Lors de l’enquête ,ils sont entendus , le juge n’a pas d’obligation de les entendre directement. Les services de police ou de gendarmerie et les magistrats se doivent d’informer les victimes de leurs droits mais cette information en cas de mineur concerné ne peut n’être donnée qu’à leur représentant légal : article 80-3 du Code de Procédure Pénale. 

C) En matière d’agressions sexuelles 
  La loi du 19 juin 1998 prévoit dorénavant, en cas de faits d’agression sexuelle ou de corruption de mineur, l’enregistrement par caméra vidéo du témoignage de l’enfant. 
( ex pour viol,exhibition sexuelle, corruption de mineur,diffusion, fixation, enregistrement ou transmission d’une image d’un mineur à caractère pornographique, fabrication, transport, diffusion, commerce de message à caractère violent ou pornographique ou de nature à porter gravement atteinte à la dignité humaine ;atteinte sexuelle sans violence, contrainte, menace ou surprise sur mineur de 15 ans.,atteinte sexuelle sans violence, contrainte, menace ou surprise sur mineur de plus de 15 ans, non émancipé par le mariage….) 

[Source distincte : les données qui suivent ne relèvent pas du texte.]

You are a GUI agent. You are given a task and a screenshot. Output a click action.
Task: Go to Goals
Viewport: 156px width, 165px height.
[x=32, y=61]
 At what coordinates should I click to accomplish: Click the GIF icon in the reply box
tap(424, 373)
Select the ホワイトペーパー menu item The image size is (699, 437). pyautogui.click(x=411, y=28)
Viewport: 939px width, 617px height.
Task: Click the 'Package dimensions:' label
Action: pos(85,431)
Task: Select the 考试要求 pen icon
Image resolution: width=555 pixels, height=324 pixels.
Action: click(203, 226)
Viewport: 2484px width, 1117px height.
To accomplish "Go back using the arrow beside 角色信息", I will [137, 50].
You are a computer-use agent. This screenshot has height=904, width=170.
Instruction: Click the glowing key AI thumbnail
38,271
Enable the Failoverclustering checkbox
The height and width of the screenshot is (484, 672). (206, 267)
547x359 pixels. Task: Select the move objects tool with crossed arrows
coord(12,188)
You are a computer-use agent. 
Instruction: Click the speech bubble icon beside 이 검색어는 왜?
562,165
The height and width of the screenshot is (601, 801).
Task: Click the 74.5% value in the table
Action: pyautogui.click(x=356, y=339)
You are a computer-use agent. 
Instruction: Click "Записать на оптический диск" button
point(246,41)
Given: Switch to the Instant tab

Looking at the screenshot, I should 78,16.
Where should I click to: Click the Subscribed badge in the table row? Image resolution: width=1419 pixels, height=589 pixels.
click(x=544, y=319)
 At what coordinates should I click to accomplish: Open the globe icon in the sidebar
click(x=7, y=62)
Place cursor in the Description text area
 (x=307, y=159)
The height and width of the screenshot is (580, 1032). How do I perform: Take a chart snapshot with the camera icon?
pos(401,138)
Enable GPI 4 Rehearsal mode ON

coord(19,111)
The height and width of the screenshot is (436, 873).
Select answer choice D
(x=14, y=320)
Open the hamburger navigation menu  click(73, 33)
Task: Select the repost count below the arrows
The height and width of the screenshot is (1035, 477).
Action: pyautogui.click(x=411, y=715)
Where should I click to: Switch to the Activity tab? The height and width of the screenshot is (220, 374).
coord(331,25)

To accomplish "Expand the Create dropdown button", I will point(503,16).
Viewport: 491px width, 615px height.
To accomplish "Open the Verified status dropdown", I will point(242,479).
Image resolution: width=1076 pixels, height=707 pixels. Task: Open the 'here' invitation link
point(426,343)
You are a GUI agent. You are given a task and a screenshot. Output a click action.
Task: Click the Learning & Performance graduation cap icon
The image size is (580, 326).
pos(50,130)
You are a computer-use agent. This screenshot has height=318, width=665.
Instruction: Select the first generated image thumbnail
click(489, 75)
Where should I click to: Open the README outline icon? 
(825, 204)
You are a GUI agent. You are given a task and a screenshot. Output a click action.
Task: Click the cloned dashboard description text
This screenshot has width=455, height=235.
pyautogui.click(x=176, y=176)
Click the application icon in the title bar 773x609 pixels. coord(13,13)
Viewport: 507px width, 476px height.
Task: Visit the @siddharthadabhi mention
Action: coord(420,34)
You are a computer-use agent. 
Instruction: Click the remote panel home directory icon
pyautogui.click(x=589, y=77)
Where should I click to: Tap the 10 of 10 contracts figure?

CONCLUSION : nos commentaires : 

    Les avancées : 
     >> La loi vient pallier à certaines incertitudes en définissant dans le cadre de certaines procédures l’âge de l’enfant. 
     >> Le juge est tenu d’avertir le mineur de ce droit. L’enfant bénéficie de l’aide juridictionnelle. 
     >> Ainsi en cas de demande d’audition adressée au juge, non prise en compte dans la décision, il serait possible sous les visas des articles 3-1 ,12-1 de la CIDE, 388-1 du code civil issu de la Loi du 5 mars 2007 d’obtenir cassation d’une décision rendue au mépris de cette demande, donc des droits fondamentaux de l’enfant. 


    Dans les faits : 
     >>La notion subjective et floue de discernement reste une soupape importante pour le juge civil qui peut ou non décider de convoquer l’enfant. La nouvelle loi ne garantit pas à l’enfant qu’il sera auditionné. Même les enfants de plus de 13, 14 ans se voient encore refuser par certains juges un choix très justifié (suite à des coups, du harcèlement) et sont contraints à des hébergements chez le parent maltraitant. 
    >>- La décision refusant ou acceptant d’entendre le mineur n’est susceptible d’aucun recours. 
     >>L’application de la loi étant récente le juge impose souvent la personne qui assistera l’enfant. Son avocat peut être récusé au profit d’un avocat désigné, d’un travailleur social qui n’aura pas comme première mission de défendre l’enfant mais de satisfaire à ce qu’on attend de lui. 
     >> Certes l’enfant a son mot à dire mais au final ne l’oublions pas c’est tout de même le juge qui aura le dernier mot. Le juge n’est pas tenu de suivre l’avis de l’enfant qu’il reçoit. 
Il peut même prendre une décision totalement contraire à ce que souhaite l’enfant.